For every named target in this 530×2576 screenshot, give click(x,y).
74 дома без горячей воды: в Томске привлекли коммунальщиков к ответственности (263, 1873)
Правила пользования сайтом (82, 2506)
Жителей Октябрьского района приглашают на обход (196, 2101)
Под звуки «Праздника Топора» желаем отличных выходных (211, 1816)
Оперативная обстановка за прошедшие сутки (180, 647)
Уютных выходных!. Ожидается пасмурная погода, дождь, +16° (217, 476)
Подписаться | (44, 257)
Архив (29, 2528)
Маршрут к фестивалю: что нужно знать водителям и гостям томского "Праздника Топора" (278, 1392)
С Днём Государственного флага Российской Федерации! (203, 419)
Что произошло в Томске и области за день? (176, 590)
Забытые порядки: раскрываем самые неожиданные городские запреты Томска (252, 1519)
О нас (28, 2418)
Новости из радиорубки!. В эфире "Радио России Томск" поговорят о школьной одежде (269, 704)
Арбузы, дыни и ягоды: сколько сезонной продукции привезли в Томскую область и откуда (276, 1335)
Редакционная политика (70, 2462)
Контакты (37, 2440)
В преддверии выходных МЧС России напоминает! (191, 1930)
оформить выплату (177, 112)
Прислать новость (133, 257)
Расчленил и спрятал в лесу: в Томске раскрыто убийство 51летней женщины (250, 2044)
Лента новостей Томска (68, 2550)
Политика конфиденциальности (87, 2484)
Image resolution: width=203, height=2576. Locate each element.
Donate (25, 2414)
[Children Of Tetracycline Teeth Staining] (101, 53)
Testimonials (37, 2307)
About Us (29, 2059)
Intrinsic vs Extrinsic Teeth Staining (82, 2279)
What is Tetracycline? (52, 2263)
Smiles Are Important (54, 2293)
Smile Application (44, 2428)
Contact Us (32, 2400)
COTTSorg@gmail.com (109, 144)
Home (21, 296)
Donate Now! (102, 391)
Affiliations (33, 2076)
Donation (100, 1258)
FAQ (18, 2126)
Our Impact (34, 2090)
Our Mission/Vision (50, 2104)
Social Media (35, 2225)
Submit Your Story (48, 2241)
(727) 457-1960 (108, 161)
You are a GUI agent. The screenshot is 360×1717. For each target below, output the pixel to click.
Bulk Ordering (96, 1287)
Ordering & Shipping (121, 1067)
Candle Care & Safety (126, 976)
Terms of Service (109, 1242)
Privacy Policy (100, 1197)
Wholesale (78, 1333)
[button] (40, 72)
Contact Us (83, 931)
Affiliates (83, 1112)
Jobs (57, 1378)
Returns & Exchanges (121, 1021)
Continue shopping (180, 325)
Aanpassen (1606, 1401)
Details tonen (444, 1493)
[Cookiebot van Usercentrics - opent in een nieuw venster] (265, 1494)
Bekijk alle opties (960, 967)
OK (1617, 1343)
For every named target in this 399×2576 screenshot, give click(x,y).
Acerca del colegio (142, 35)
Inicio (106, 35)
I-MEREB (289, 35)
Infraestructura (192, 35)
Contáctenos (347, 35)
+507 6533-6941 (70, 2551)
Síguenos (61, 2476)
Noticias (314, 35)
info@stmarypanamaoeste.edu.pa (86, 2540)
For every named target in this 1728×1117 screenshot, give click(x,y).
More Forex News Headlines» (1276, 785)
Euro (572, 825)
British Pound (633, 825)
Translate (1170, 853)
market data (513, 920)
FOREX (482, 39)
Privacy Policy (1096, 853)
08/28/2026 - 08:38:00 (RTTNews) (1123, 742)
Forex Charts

:: Directions ::
The output should be a character-exact copy of all entries.

:: Written answer ::
For every named target in this 530×2576 screenshot, give click(x,y).
74 дома без горячей воды: в Томске привлекли коммунальщиков к ответственности (263, 1873)
Правила пользования сайтом (82, 2506)
Жителей Октябрьского района приглашают на обход (196, 2101)
Под звуки «Праздника Топора» желаем отличных выходных (211, 1816)
Оперативная обстановка за прошедшие сутки (180, 647)
Уютных выходных!. Ожидается пасмурная погода, дождь, +16° (217, 476)
Подписаться | (44, 257)
Архив (29, 2528)
Маршрут к фестивалю: что нужно знать водителям и гостям томского "Праздника Топора" (278, 1392)
С Днём Государственного флага Российской Федерации! (203, 419)
Что произошло в Томске и области за день? (176, 590)
Забытые порядки: раскрываем самые неожиданные городские запреты Томска (252, 1519)
О нас (28, 2418)
Новости из радиорубки!. В эфире "Радио России Томск" поговорят о школьной одежде (269, 704)
Арбузы, дыни и ягоды: сколько сезонной продукции привезли в Томскую область и откуда (276, 1335)
Редакционная политика (70, 2462)
Контакты (37, 2440)
В преддверии выходных МЧС России напоминает! (191, 1930)
оформить выплату (177, 112)
Прислать новость (133, 257)
Расчленил и спрятал в лесу: в Томске раскрыто убийство 51летней женщины (250, 2044)
Лента новостей Томска (68, 2550)
Политика конфиденциальности (87, 2484)
Image resolution: width=203, height=2576. Locate each element.
Donate (25, 2414)
[Children Of Tetracycline Teeth Staining] (101, 53)
Testimonials (37, 2307)
About Us (29, 2059)
Intrinsic vs Extrinsic Teeth Staining (82, 2279)
What is Tetracycline? (52, 2263)
Smiles Are Important (54, 2293)
Smile Application (44, 2428)
Contact Us (32, 2400)
COTTSorg@gmail.com (109, 144)
Home (21, 296)
Donate Now! (102, 391)
Affiliations (33, 2076)
Donation (100, 1258)
FAQ (18, 2126)
Our Impact (34, 2090)
Our Mission/Vision (50, 2104)
Social Media (35, 2225)
Submit Your Story (48, 2241)
(727) 457-1960 (108, 161)
You are a GUI agent. The screenshot is 360×1717. For each target below, output the pixel to click.
Bulk Ordering (96, 1287)
Ordering & Shipping (121, 1067)
Candle Care & Safety (126, 976)
Terms of Service (109, 1242)
Privacy Policy (100, 1197)
Wholesale (78, 1333)
[button] (40, 72)
Contact Us (83, 931)
Affiliates (83, 1112)
Jobs (57, 1378)
Returns & Exchanges (121, 1021)
Continue shopping (180, 325)
Aanpassen (1606, 1401)
Details tonen (444, 1493)
[Cookiebot van Usercentrics - opent in een nieuw venster] (265, 1494)
Bekijk alle opties (960, 967)
OK (1617, 1343)
For every named target in this 399×2576 screenshot, give click(x,y).
Acerca del colegio (142, 35)
Inicio (106, 35)
I-MEREB (289, 35)
Infraestructura (192, 35)
Contáctenos (347, 35)
+507 6533-6941 (70, 2551)
Síguenos (61, 2476)
Noticias (314, 35)
info@stmarypanamaoeste.edu.pa (86, 2540)
For every named target in this 1728×1117 screenshot, give click(x,y).
More Forex News Headlines» (1276, 785)
Euro (572, 825)
British Pound (633, 825)
Translate (1170, 853)
market data (513, 920)
FOREX (482, 39)
Privacy Policy (1096, 853)
08/28/2026 - 08:38:00 (RTTNews) (1123, 742)
Forex Charts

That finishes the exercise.